Gustavo “Paco” Manríquez, CEO de Banco Supervielle, destacó que “no diría que la mora está en pleno descenso, pero sí que se amesetó, ya no crece”. Sin embargo, advirtió que la situación sigue siendo delicada y requiere un manejo cercano al cliente para poder refinanciar o reestructurar deudas, siempre apoyados en una tasa de interés estable. Distinguiendo entre familias y pequeñas y medianas empresas, señaló que, en el caso de las pymes, aún no se aprecia una disminución en los niveles de morosidad.
En cuanto al futuro del crédito, Manríquez enfatizó que “hay que desglosar”, ya que, mientras que en los préstamos a familias la recuperación es leve, hay sectores productivos, como Vaca Muerta y la minería, que continúan demandando financiamiento. Afirmó que el crédito a nivel global está destinado a crecer, ya que existen grandes proyectos que requieren esa inversión. “Los bancos sabemos prestar”, concluyó.

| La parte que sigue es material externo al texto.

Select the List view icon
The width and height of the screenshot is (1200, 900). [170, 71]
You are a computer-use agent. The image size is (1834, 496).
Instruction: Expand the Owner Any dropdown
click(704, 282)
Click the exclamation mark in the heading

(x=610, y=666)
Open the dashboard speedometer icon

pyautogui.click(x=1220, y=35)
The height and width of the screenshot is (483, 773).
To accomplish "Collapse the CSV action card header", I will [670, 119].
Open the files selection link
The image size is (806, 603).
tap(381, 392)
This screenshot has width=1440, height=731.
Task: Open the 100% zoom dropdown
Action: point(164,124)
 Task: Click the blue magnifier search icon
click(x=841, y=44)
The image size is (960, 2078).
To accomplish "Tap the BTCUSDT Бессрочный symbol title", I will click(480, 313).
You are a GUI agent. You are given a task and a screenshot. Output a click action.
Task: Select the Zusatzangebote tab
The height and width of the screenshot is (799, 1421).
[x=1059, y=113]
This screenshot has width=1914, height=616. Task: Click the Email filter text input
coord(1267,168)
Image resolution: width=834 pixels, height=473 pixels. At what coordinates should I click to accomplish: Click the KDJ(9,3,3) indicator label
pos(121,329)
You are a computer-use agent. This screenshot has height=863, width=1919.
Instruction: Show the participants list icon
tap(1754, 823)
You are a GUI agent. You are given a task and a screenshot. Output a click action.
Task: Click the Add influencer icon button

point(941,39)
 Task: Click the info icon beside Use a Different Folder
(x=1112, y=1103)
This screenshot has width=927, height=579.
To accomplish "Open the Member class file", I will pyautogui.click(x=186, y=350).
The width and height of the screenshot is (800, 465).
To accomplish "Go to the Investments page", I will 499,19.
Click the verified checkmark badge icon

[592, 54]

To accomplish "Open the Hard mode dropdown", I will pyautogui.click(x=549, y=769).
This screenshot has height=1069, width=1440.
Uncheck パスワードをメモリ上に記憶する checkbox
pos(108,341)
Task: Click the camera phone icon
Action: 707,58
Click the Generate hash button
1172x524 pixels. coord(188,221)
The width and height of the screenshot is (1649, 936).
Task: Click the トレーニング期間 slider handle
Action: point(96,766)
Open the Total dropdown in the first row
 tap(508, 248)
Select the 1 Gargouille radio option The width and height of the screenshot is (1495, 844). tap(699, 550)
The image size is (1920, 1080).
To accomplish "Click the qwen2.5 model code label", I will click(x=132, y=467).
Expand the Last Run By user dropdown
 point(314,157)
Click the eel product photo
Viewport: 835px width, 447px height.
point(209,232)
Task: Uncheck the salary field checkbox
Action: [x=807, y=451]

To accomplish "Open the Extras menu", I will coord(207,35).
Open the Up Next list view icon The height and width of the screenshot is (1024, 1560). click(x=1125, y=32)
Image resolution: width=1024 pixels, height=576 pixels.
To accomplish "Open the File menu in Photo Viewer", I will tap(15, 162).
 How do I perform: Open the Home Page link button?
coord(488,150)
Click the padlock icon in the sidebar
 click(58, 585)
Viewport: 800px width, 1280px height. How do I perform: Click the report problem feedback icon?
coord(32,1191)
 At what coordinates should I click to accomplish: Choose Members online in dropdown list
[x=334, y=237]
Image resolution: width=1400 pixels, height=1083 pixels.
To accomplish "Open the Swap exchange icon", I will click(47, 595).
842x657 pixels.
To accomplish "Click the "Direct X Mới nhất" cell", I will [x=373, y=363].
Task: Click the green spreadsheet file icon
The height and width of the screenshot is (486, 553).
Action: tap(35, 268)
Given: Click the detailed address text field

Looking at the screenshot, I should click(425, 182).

Asimismo, Manríquez consideró fundamental para poder ofrecer créditos a sectores esenciales, como familias y pymes, contar con estabilidad en las tasas y previsibilidad, lo que permitiría apoyar el crecimiento de la economía real, que es el objetivo del banco.
Por su parte, Juan Parma, CEO de Banco Macro, indicó que aunque la morosidad en créditos personales “casi se cuadruplicó” el año pasado, el panorama ha cambiado y la situación “ya está dando la vuelta”. Confirmó que en su banco, desde marzo, se ha comenzado a observar una estabilización, y en abril se registró una leve disminución. En el segmento de mora sin arrastre, Parma notó una reversión en la irregularidad, aunque también coincidió en que, para los préstamos a empresas, aún no se observa esa reducción.
“Necesitamos que el crédito crezca varios años por encima de la inflación, en términos reales”, comentó. Explicó que la expansión del crédito es crucial para reducir la morosidad, puesto que el crecimiento en la colocación de préstamos impacta directamente en el ratio de morosidad. Finalmente, resaltó que en Banco Macro han acompañado la baja de tasas en los rendimientos de depósitos, lo que ha permitido fijar un costo de financiamiento más accesible. “En los préstamos personales, para los plazos largos, bajamos la tasa de 70% a 55%”, concluyó.